On start-ups, several funds have been announced recently. How much has been deployed so far, and across how many start-ups?
We have funded over 1,300 start-ups, which is the highest in the world by any government. The ELEVATE programme is well-entrenched with strong frameworks for these start-ups, which sets us apart. We don’t just concentrate on capital, but also give them mentorship, access to our incubators, accelerators, and access to other countries through our Market Access Programme and Global Innovation Alliance. We also now have a special trust for women entrepreneurs, for start-ups beyond Bengaluru, and for start-ups that solve problems for the government.
We have declared the next 10 years as a ‘Deep Tech Decade’, wherein we have pledged more than ₹600 crore from the government and another ₹600 crore from private players into deep-tech companies. Here, the grant is up to ₹1 crore. In our first cohort, we have received submissions from 937 deep-tech start-ups, which we’ll evaluate soon.
What progress has been made so far in fostering development across regions beyond Bengaluru?
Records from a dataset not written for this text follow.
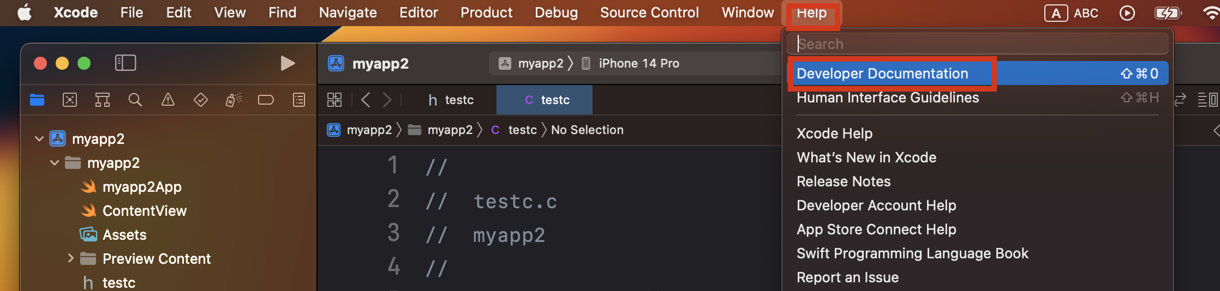The height and width of the screenshot is (291, 1220).
Task: Show the Issue navigator warning icon
Action: 168,100
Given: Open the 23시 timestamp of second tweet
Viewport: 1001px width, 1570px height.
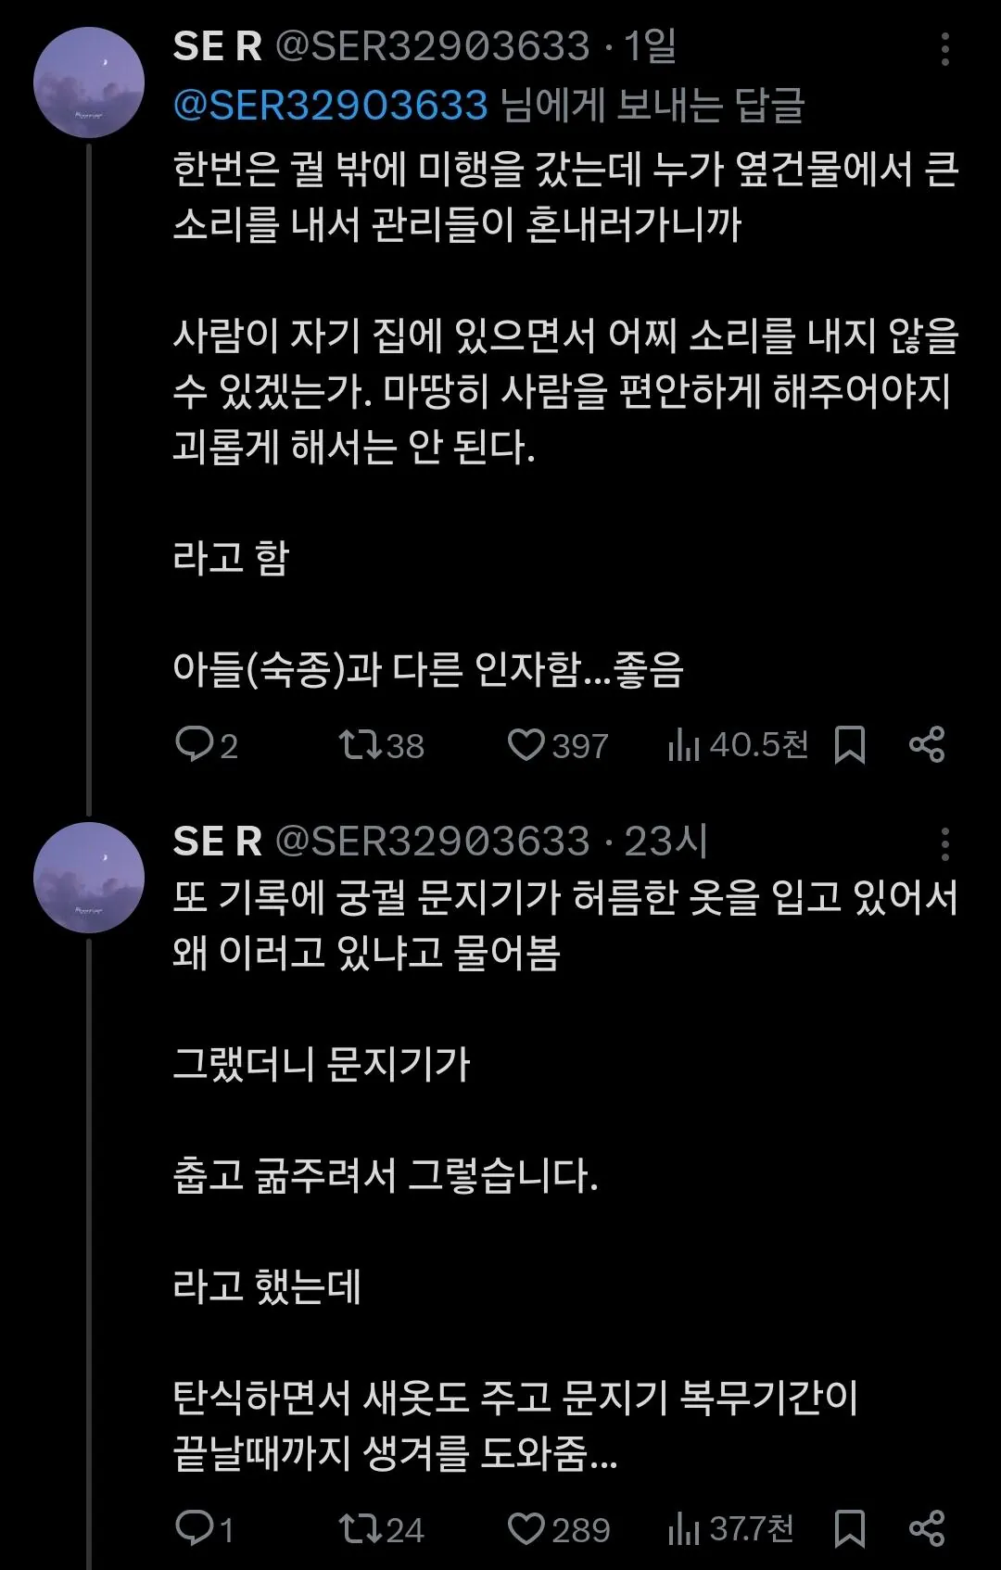Looking at the screenshot, I should click(665, 842).
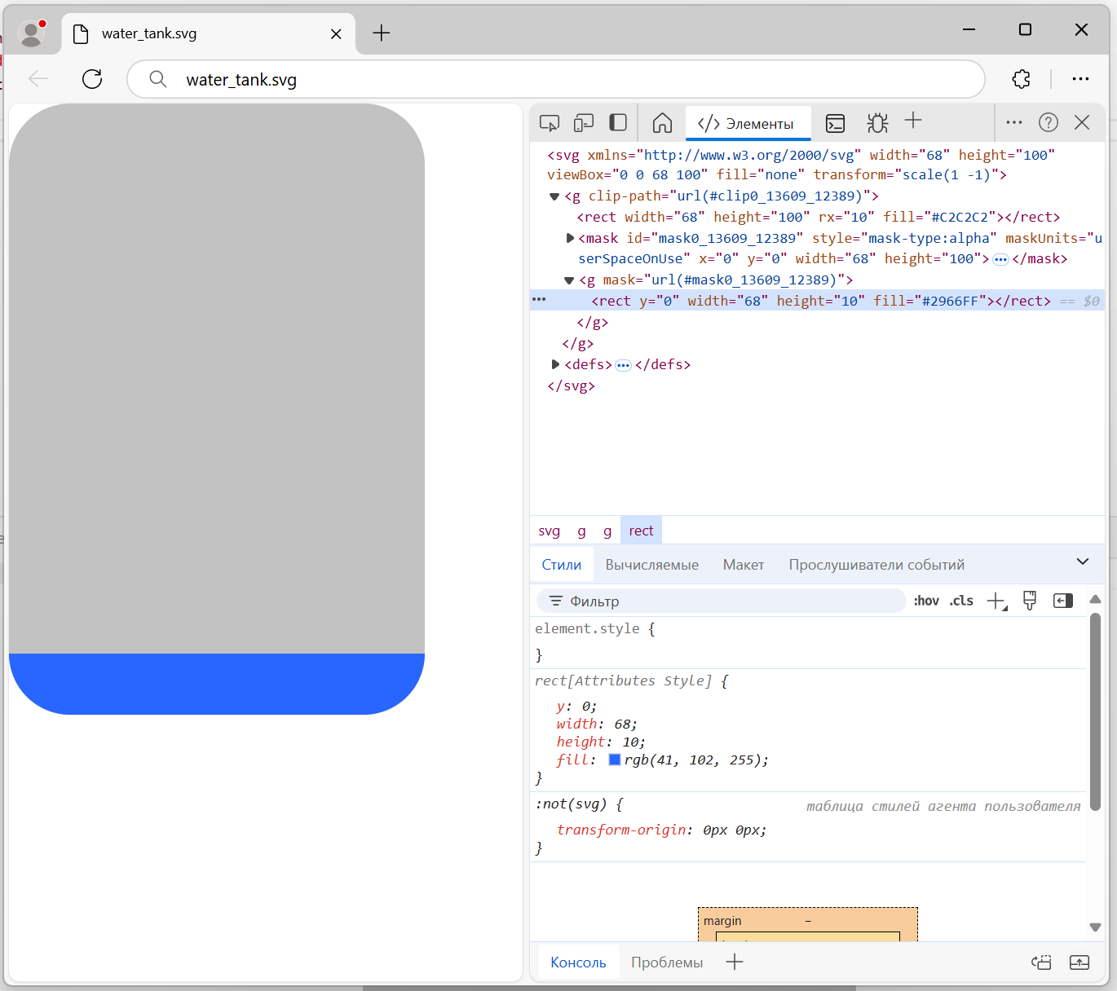Toggle device emulation mode

coord(584,123)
Out of the last 31 GCCs that have come in, eight-nine have moved beyond Bengaluru. We have also brought in the ₹1,000 crore Local Economic Accelerator Programme, where we are considering these towns as a cluster. Based on the location, geography and demography, we are fostering start-ups and incubators there. For instance, in Kalburgi, we are focusing on agritech, while in Hubballi-Belagavi-Dharwad, we are focusing on manufacturing and allied sectors.
Regarding the ban on social media for children under 16, what progress has been made so far?
The idea is to regulate social media usage. We have set up a committee. India has over 1.8 crore people below the age of 17. They are on social media in one form or another. More than 67 per cent are exposed to inappropriate content and images. While we are promoting digital learning across the state, we need to be careful because banning social media usage outright will push kids to unregulated websites. Educational institutions, parents and social media platforms need to join hands with us to be more responsive and responsible. Ultimately, it is about social media companies’ public policies also.